Vettel zbagatelizował znaczenie przejażdżki z Szafnauerem

Po niedzielnym wyścigu Niemiec przejechał się Ferrari Pista z szefem Racing Point.
08.08.2009:13
Nataniel Piórkowski
1022wyświetlenia
Embed from Getty Images

Sebastian Vettel zbagatelizował znaczenie krótkiej przejażdżki, jaką odbył po Grand Prix Wielkiej Brytanii wspólnie z szefem Racing Point - Otmarem Szafnauerem.

Niemiec jest łączony z przejściem do teamu Aston Martina, który po sezonie 2020 powstanie na bazie Racing Point.

W ubiegłą niedzielę Mark Sutton wykonał zdjęcie Vettela, który siedział w Ferrari Pista należącym do Szafnauera. Podczas konferencji przed GP 70-lecia czterokrotny mistrz świata został poproszony o skomentowanie tej sytuacji.

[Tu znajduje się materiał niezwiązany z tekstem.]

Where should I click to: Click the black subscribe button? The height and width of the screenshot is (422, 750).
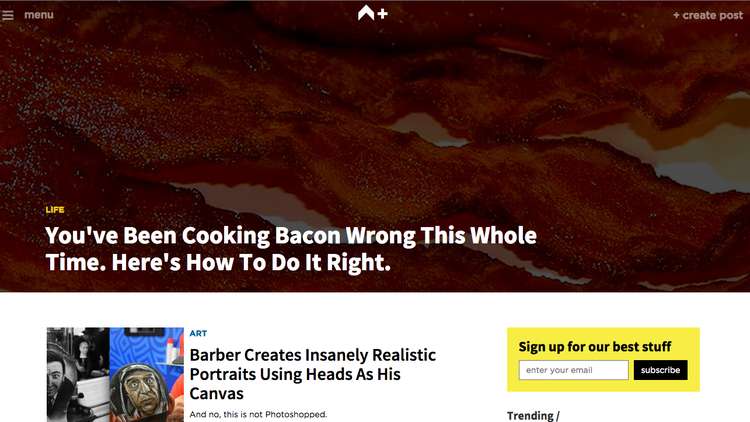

To prawda, jechaliśmy na stację benzynową. Od stacji benzynowej Otmar wracał sam do domu a ja skierowałem się gdzieś indziej.

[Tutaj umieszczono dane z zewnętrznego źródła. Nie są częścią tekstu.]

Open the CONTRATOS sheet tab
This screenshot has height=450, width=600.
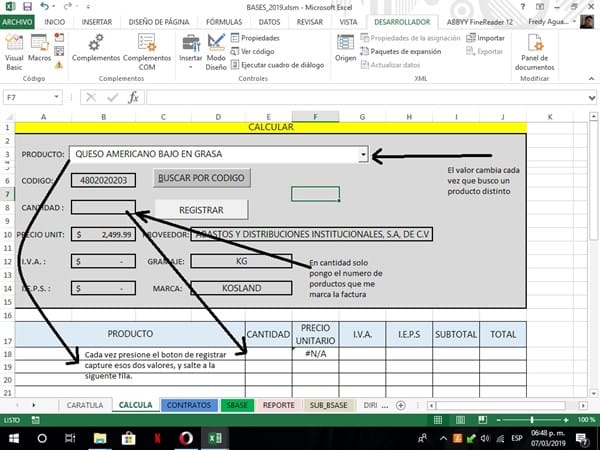pos(187,405)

To fajny samochód. To Ferrari Pista. Pamiętam jak lata temu Otmar opowiadał o nim, a teraz go już ma. Powiedział, że kończy się mu paliwo zapytał o to, gdzie jadę. Mieliśmy ten sam kierunek, więc dojechałem z nim na stację benzynową i później udałem się w swoją stronę.

Byliśmy w jednym samochodzie, ale mieliśmy założone maseczki. Oczywiście nie mogliśmy zachować dwumetrowego dystansu. Wiem, że obecnie to trochę dziwna sytuacja, ludzie czepiają się wszystkiego. Nie widzę jednak punktu zaczepienia, nie widzę w tym żadnej wiadomości, ale dobra, w porządku!.

Vettel podkreślił, że nie obawia się o swoją przyszłość po odejściu z Ferrari.

Mam mnóstwo możliwości. Może w Formule 1 nie ma ich tak wiele, bo wiemy, które miejsca są jeszcze wolne. Tak jak już wspomniałem, najważniejsze jest dla mnie to, abym był zadowolony z decyzji jaką podejmę. Czas pokaże na co się zdecyduję, ale nie czuję szczególnych nerwów.